The answer must be every line below that holds the word "will".

====== Data supplied ======

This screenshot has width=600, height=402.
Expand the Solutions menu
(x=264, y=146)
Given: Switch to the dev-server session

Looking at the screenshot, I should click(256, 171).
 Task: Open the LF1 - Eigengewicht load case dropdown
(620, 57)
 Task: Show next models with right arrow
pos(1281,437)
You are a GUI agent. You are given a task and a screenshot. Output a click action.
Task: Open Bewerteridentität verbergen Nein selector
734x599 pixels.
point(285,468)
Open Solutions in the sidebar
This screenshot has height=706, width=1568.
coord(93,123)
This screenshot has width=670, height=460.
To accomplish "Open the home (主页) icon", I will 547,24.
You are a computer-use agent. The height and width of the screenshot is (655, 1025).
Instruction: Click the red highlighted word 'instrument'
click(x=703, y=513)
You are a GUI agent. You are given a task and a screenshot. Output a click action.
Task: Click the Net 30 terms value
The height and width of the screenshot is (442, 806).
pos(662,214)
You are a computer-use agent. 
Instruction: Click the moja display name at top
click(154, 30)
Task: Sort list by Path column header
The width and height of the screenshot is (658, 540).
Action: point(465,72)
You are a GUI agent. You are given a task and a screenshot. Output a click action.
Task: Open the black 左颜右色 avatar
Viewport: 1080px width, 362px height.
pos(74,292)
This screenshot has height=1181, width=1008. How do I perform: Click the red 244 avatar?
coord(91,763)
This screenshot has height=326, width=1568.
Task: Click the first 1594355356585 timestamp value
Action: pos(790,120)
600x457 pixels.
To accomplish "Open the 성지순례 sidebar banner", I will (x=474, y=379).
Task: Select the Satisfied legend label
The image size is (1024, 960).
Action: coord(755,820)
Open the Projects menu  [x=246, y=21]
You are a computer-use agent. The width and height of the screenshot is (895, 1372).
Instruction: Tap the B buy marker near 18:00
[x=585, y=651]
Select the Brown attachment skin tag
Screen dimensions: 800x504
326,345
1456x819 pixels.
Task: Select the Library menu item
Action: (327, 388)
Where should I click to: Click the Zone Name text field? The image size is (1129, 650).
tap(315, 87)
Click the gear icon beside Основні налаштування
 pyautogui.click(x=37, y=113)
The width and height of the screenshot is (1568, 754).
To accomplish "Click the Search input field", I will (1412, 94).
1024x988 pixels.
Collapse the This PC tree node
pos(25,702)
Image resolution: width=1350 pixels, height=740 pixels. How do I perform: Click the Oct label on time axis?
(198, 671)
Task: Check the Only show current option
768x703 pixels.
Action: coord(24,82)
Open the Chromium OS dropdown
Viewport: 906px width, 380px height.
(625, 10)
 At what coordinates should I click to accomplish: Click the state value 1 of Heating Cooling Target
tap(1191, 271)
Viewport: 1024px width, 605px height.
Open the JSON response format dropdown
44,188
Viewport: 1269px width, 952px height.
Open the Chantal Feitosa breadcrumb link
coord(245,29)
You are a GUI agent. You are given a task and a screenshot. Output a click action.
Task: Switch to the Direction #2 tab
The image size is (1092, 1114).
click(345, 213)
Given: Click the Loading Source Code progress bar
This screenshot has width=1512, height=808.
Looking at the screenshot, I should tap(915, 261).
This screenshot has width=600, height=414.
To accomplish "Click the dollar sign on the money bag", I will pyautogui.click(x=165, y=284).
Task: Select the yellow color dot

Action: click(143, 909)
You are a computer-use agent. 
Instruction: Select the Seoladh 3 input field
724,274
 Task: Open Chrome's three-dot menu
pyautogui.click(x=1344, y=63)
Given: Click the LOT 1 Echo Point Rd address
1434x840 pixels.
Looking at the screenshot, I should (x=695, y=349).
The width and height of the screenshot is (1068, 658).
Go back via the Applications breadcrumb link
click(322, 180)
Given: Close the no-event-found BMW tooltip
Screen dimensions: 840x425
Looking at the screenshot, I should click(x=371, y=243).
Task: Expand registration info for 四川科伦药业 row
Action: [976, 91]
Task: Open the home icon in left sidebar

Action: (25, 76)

======

[Expected answer]:
To accomplish "Open the home (主页) icon", I will 547,24.
To accomplish "Open the 성지순례 sidebar banner", I will (x=474, y=379).
To accomplish "Click the Search input field", I will (1412, 94).
To accomplish "Click the dollar sign on the money bag", I will pyautogui.click(x=165, y=284).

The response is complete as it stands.